■ Saved data entries ■
※
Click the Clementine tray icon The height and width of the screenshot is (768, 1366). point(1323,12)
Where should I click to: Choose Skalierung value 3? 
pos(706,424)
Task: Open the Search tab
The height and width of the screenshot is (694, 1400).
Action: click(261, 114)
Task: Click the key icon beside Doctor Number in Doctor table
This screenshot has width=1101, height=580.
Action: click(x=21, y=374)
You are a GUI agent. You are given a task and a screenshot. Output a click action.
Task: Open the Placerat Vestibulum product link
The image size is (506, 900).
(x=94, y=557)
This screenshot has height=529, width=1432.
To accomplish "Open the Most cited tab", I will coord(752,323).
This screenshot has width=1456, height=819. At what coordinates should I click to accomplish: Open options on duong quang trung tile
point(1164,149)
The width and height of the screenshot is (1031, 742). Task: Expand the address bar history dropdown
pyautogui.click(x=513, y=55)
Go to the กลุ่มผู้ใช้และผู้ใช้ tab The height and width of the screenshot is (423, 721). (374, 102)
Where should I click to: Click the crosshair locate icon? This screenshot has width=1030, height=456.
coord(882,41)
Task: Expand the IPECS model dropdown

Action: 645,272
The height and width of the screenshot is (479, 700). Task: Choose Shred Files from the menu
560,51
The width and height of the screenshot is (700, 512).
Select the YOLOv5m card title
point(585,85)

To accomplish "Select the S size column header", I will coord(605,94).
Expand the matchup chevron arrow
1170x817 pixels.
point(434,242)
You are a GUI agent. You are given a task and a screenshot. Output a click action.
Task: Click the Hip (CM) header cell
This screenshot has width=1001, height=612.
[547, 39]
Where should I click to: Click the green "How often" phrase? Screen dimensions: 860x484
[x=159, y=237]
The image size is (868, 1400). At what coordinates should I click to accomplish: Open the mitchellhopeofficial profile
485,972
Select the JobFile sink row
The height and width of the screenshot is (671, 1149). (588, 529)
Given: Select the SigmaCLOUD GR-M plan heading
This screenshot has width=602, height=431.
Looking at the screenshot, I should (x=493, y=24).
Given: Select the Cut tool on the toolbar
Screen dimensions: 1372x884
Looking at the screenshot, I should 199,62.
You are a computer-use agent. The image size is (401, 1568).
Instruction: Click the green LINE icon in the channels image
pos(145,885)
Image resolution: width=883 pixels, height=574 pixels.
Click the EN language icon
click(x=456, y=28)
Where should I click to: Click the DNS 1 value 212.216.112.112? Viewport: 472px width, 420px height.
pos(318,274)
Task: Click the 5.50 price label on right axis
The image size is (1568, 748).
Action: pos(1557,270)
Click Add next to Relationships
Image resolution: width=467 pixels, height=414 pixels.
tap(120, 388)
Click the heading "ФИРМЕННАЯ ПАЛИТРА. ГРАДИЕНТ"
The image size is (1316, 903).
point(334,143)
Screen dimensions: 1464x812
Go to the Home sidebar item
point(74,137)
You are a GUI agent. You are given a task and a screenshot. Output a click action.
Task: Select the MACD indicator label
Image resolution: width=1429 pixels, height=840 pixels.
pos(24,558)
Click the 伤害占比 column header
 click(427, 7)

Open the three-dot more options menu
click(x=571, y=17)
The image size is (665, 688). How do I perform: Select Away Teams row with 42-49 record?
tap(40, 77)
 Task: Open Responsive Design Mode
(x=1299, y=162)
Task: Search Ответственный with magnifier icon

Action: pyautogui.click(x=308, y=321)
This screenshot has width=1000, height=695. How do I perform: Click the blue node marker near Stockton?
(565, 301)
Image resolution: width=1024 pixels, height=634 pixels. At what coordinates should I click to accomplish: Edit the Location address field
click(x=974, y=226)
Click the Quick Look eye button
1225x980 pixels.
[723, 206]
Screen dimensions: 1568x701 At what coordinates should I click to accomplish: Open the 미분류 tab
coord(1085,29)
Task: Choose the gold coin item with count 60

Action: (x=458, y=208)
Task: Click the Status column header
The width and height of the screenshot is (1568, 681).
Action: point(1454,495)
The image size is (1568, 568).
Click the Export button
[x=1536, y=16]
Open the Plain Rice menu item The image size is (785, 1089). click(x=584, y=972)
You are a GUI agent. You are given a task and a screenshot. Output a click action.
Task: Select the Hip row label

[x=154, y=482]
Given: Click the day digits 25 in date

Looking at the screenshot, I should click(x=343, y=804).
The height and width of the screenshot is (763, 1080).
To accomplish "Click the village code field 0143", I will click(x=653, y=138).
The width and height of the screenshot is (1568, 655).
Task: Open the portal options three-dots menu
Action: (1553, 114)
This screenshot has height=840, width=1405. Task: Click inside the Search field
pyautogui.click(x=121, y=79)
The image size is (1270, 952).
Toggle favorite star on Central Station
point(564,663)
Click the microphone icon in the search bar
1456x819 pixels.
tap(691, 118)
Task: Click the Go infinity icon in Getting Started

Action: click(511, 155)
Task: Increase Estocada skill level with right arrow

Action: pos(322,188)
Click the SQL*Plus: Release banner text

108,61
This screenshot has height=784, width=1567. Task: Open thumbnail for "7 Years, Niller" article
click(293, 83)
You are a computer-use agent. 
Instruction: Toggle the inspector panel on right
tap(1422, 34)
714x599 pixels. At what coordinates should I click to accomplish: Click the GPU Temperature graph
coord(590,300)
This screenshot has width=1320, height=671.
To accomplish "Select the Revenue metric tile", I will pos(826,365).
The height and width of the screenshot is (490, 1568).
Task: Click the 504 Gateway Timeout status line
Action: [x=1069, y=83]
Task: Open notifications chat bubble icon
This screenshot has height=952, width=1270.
※
Copy out every one of the lines above word for word, with no changes.

■ WRITTEN RESPONSE ■
Click the Clementine tray icon The height and width of the screenshot is (768, 1366). point(1323,12)
Where should I click to: Choose Skalierung value 3? 
pos(706,424)
Task: Open the Search tab
The height and width of the screenshot is (694, 1400).
Action: click(261, 114)
Task: Click the key icon beside Doctor Number in Doctor table
This screenshot has width=1101, height=580.
Action: click(x=21, y=374)
You are a GUI agent. You are given a task and a screenshot. Output a click action.
Task: Open the Placerat Vestibulum product link
The image size is (506, 900).
(x=94, y=557)
This screenshot has height=529, width=1432.
To accomplish "Open the Most cited tab", I will coord(752,323).
This screenshot has width=1456, height=819. At what coordinates should I click to accomplish: Open options on duong quang trung tile
point(1164,149)
The width and height of the screenshot is (1031, 742). Task: Expand the address bar history dropdown
pyautogui.click(x=513, y=55)
Go to the กลุ่มผู้ใช้และผู้ใช้ tab The height and width of the screenshot is (423, 721). (374, 102)
Where should I click to: Click the crosshair locate icon? This screenshot has width=1030, height=456.
coord(882,41)
Task: Expand the IPECS model dropdown

Action: 645,272
The height and width of the screenshot is (479, 700). Task: Choose Shred Files from the menu
560,51
The width and height of the screenshot is (700, 512).
Select the YOLOv5m card title
point(585,85)

To accomplish "Select the S size column header", I will coord(605,94).
Expand the matchup chevron arrow
1170x817 pixels.
point(434,242)
You are a GUI agent. You are given a task and a screenshot. Output a click action.
Task: Click the Hip (CM) header cell
This screenshot has width=1001, height=612.
[547, 39]
Where should I click to: Click the green "How often" phrase? Screen dimensions: 860x484
[x=159, y=237]
The image size is (868, 1400). At what coordinates should I click to accomplish: Open the mitchellhopeofficial profile
485,972
Select the JobFile sink row
The height and width of the screenshot is (671, 1149). (588, 529)
Given: Select the SigmaCLOUD GR-M plan heading
This screenshot has width=602, height=431.
Looking at the screenshot, I should (x=493, y=24).
Given: Select the Cut tool on the toolbar
Screen dimensions: 1372x884
Looking at the screenshot, I should 199,62.
You are a computer-use agent. The image size is (401, 1568).
Instruction: Click the green LINE icon in the channels image
pos(145,885)
Image resolution: width=883 pixels, height=574 pixels.
Click the EN language icon
click(x=456, y=28)
Where should I click to: Click the DNS 1 value 212.216.112.112? Viewport: 472px width, 420px height.
pos(318,274)
Task: Click the 5.50 price label on right axis
The image size is (1568, 748).
Action: pos(1557,270)
Click Add next to Relationships
Image resolution: width=467 pixels, height=414 pixels.
tap(120, 388)
Click the heading "ФИРМЕННАЯ ПАЛИТРА. ГРАДИЕНТ"
The image size is (1316, 903).
point(334,143)
Screen dimensions: 1464x812
Go to the Home sidebar item
point(74,137)
You are a GUI agent. You are given a task and a screenshot. Output a click action.
Task: Select the MACD indicator label
Image resolution: width=1429 pixels, height=840 pixels.
pos(24,558)
Click the 伤害占比 column header
 click(427, 7)

Open the three-dot more options menu
click(x=571, y=17)
The image size is (665, 688). How do I perform: Select Away Teams row with 42-49 record?
tap(40, 77)
 Task: Open Responsive Design Mode
(x=1299, y=162)
Task: Search Ответственный with magnifier icon

Action: pyautogui.click(x=308, y=321)
This screenshot has width=1000, height=695. How do I perform: Click the blue node marker near Stockton?
(565, 301)
Image resolution: width=1024 pixels, height=634 pixels. At what coordinates should I click to accomplish: Edit the Location address field
click(x=974, y=226)
Click the Quick Look eye button
1225x980 pixels.
[723, 206]
Screen dimensions: 1568x701 At what coordinates should I click to accomplish: Open the 미분류 tab
coord(1085,29)
Task: Choose the gold coin item with count 60

Action: (x=458, y=208)
Task: Click the Status column header
The width and height of the screenshot is (1568, 681).
Action: point(1454,495)
The image size is (1568, 568).
Click the Export button
[x=1536, y=16]
Open the Plain Rice menu item The image size is (785, 1089). click(x=584, y=972)
You are a GUI agent. You are given a task and a screenshot. Output a click action.
Task: Select the Hip row label

[x=154, y=482]
Given: Click the day digits 25 in date

Looking at the screenshot, I should click(x=343, y=804).
The height and width of the screenshot is (763, 1080).
To accomplish "Click the village code field 0143", I will click(x=653, y=138).
The width and height of the screenshot is (1568, 655).
Task: Open the portal options three-dots menu
Action: (1553, 114)
This screenshot has height=840, width=1405. Task: Click inside the Search field
pyautogui.click(x=121, y=79)
The image size is (1270, 952).
Toggle favorite star on Central Station
point(564,663)
Click the microphone icon in the search bar
1456x819 pixels.
tap(691, 118)
Task: Click the Go infinity icon in Getting Started

Action: click(511, 155)
Task: Increase Estocada skill level with right arrow

Action: pos(322,188)
Click the SQL*Plus: Release banner text

108,61
This screenshot has height=784, width=1567. Task: Open thumbnail for "7 Years, Niller" article
click(293, 83)
You are a computer-use agent. 
Instruction: Toggle the inspector panel on right
tap(1422, 34)
714x599 pixels. At what coordinates should I click to accomplish: Click the GPU Temperature graph
coord(590,300)
This screenshot has width=1320, height=671.
To accomplish "Select the Revenue metric tile", I will pos(826,365).
The height and width of the screenshot is (490, 1568).
Task: Click the 504 Gateway Timeout status line
Action: [x=1069, y=83]
Task: Open notifications chat bubble icon
This screenshot has height=952, width=1270.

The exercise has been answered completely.